Treating symlinks consistently in `pathlib.Path.glob()`

Per the pathlib.Path.glob() docs:

By default, or when the follow_symlinks keyword-only argument is set to None, this method follows symlinks except when expanding “**” wildcards. Set follow_symlinks to True to always follow symlinks, or False to treat all symlinks as files.

The default behaviour (follow_symlinks=None) dates back several years (gh-70200), whereas support for follow_symlinks=True and follow_symlinks=False is new in 3.13 (gh-77609).

For comparison’s sake, glob.glob() always follow symlinks. I’ve recently documented the discrepancy.

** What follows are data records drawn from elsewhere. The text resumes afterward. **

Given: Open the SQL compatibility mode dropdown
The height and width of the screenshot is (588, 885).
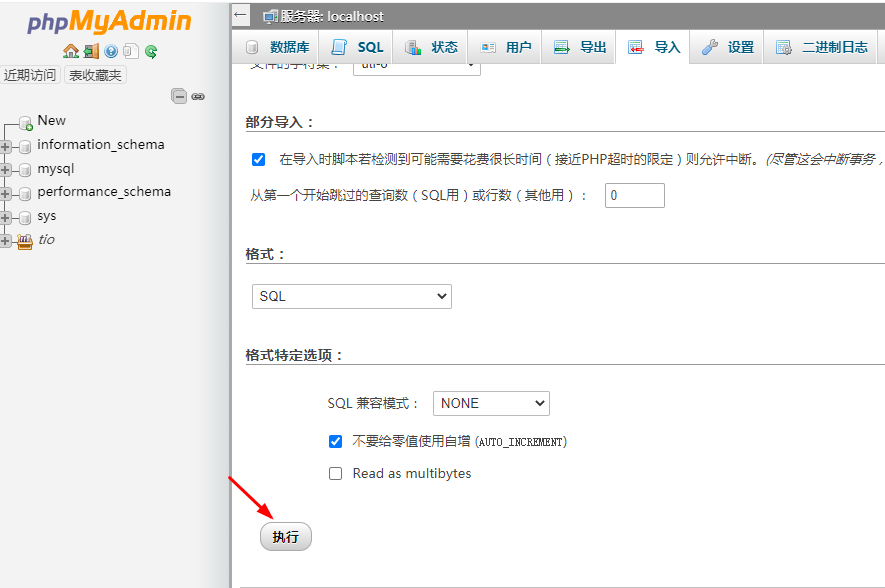Looking at the screenshot, I should (x=490, y=403).
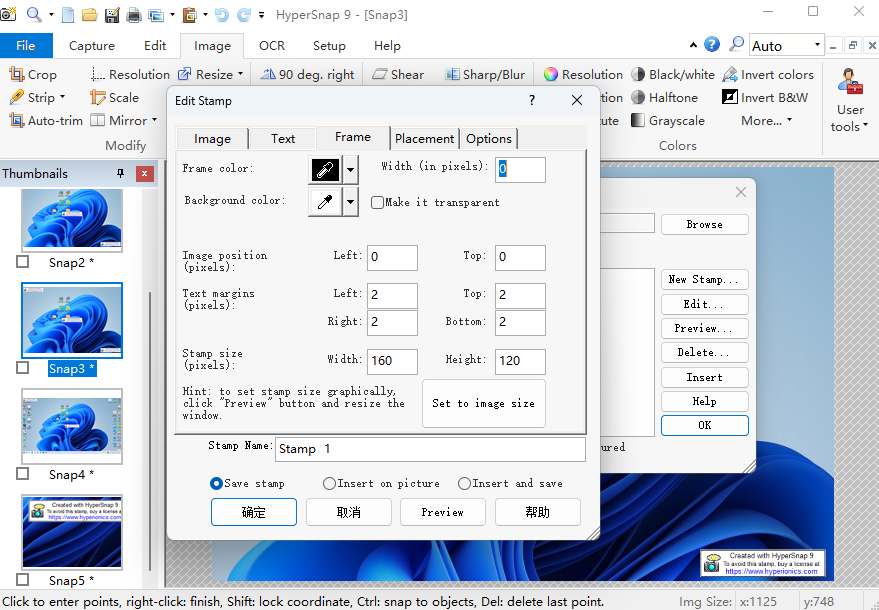Click the Scale image tool
879x610 pixels.
click(x=113, y=98)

A feature request exists to support never following symlinks in glob.glob() (gh-73661).

Question: should we be working towards making follow_symlinks=True the default, and if so, what’s the best way to achieve that without causing too much churn for users?

In favour of changing the default to True:

  • It would be more consistent with glob.glob().
  • It would speed up some recursive patterns by enabling use of a filtered recursive walk.
  • (Arguably) it better meets user expectations.

In favour of keeping the default as None:

  • It avoids breaking anything for existing users.
  • (Arguably) it’s a good middle ground between following symlinks and exposing users to the worst effects of symlink loops.

I haven’t been able to make my mind up about this for several months now. Really appreciate anyone’s perspective on the matter! Thanks.

1 Like

The easy route is to not change the default. So the more interesting discussion is around how to change it with as little disruption as possible, why it makes sense to do so. After that you can decide if the amount of work over a long time period is worth tracking & doing for this.

my version of how:

(this could easily be defeated by my why below… but the how is illustrative regardless)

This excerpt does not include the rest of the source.